Although she grew up in Bath, Claire’s move to Cornwall is a kind of coming home as her father’s family originally farmed around Fowey.
Claire said: “I’m excited about moving to Cornwall, for the amazing clotted cream, pasties, cider and hogs pudding, as well as the beaches and towns and beautiful countryside. I’m really looking forward to exploring my heritage and starting the next chapter in my family’s Cornish life.”
Joining Claire will be her partner Rose who will also be one of those ordained as deacon at the same service. Rose is not new to the diocese having spent time as part of the Way2 Community when it was based in Stithians before she was accepted for ministry training.
Claire added: “I’m really thankful that God has also called me to share life with Rose, who spurs me on to keep trusting God and to not be afraid. It will be a great joy to be ordained beside her, as she becomes a curate in the North Cornwall Cluster.”
Claire’s path to ministry was not an easy one.
“I grew up in a conservative evangelical Anglican church. I believed God had given men and women complementary and different roles, so being a young woman, I should not preach or lead a church.
“I was supported in my faith and nurtured in a caring community. It grounded me in a love for Scripture, and a passion for sharing the gospel at school.”
As a teenager, Claire struggled with a difficult family situation, and came to find Jesus to be the ever-faithful friend who came close in her suffering, offered forgiveness for all her mistakes, and invited her into joyful adventure with him.
There were also people in Claire’s church who encouraged her to try out leading and speaking in youth work contexts and as a result she spent a gap year volunteering in a Baptist church in South London, mostly working with children and teenagers.
Claire said: “I’d started to read about other Christian views on gender, and considering that maybe the Bible might allow women a leadership role. Eventually, I began to preach in the church – it’s hard to describe, but even though I was nervous and still not entirely sure it was okay, I found that I felt more at home, more myself, than I ever had done before. God seemed to confirm that this was not only okay in general, but absolutely right for me.”
Claire went on to university to study theology, and started to sense that God might be calling her to ordination, something that scared her so much she thought she’d try out whatever else she could first.
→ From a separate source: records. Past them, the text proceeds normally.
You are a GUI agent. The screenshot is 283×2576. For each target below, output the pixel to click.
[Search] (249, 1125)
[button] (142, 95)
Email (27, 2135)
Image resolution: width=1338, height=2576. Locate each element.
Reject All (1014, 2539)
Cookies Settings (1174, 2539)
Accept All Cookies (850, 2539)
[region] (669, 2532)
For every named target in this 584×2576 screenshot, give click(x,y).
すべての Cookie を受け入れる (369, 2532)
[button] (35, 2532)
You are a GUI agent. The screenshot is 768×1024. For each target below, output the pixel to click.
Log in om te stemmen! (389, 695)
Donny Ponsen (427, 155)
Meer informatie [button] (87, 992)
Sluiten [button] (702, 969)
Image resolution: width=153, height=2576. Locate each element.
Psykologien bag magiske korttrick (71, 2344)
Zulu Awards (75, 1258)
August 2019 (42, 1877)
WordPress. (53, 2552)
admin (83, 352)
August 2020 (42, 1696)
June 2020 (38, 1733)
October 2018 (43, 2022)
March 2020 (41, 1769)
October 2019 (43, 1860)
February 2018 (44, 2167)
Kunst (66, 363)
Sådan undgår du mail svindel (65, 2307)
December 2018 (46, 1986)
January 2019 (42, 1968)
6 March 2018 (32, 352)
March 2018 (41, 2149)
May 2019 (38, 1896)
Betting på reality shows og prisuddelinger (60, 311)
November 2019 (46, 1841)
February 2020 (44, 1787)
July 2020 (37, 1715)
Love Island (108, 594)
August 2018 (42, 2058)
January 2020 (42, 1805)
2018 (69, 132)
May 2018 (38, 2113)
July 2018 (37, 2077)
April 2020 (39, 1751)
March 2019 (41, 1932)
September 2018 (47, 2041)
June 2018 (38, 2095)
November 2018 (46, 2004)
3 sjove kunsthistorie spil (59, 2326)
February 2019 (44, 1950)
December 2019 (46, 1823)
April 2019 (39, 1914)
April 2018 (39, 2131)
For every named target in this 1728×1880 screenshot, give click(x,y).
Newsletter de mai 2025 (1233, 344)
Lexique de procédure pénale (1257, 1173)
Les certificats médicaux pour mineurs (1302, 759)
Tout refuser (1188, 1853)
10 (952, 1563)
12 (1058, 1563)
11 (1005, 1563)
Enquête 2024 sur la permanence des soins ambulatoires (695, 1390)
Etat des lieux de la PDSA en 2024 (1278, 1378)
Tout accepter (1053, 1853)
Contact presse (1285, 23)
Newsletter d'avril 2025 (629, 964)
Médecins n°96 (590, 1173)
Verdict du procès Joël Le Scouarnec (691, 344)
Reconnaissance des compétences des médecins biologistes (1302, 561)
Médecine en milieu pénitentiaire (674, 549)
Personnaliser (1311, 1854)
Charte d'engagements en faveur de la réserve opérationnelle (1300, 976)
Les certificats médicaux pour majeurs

“When I led worship, I felt at home”
Having moved to London and started work at Christian Aid, Claire still felt a restlessness she couldn’t explain. “I worked in their youth team and then in communications. I loved it: the cause, the work, the new friends, the social life. I loved writing resources for churches, editing policy reports, coming up with creative new campaigns. But there was this restlessness. It was like wearing a jacket that was the wrong size, I was wriggling around in it trying to find a comfortable fit. I had got involved with a church in London and just as before, it was when I preached and when I led worship, that I felt at home. That was the jacket that fit.”
Having seen a post about the Community of St Anselm, a new sort of monastic community set up by the Archbishop of Canterbury, Claire decided to join.
“It was an opportunity to commit to a rule of life, to explore silence and solitude, to worship alongside others from all over the world and many denominations and Christian traditions. I was still afraid of the call to ordination because I thought I wasn’t ‘good enough’; I thought I needed a spiritual boot camp to ‘sort me out’, and this seemed just the thing. It turned out God had other ideas. In my year as a member of the community, God showed me that it wasn’t a boot camp that I needed. I didn’t need to be perfect before he could use me. Instead, he invited me to draw near to him, to let his love keep shaping and forming me, and he would do the rest. He said to me, ‘Do not be afraid’.”
Fast forward three years, and Claire is preparing for ordination. “I took God at his word, and I’m jumping with both feet into this great adventure of ministry with Jesus and his church.”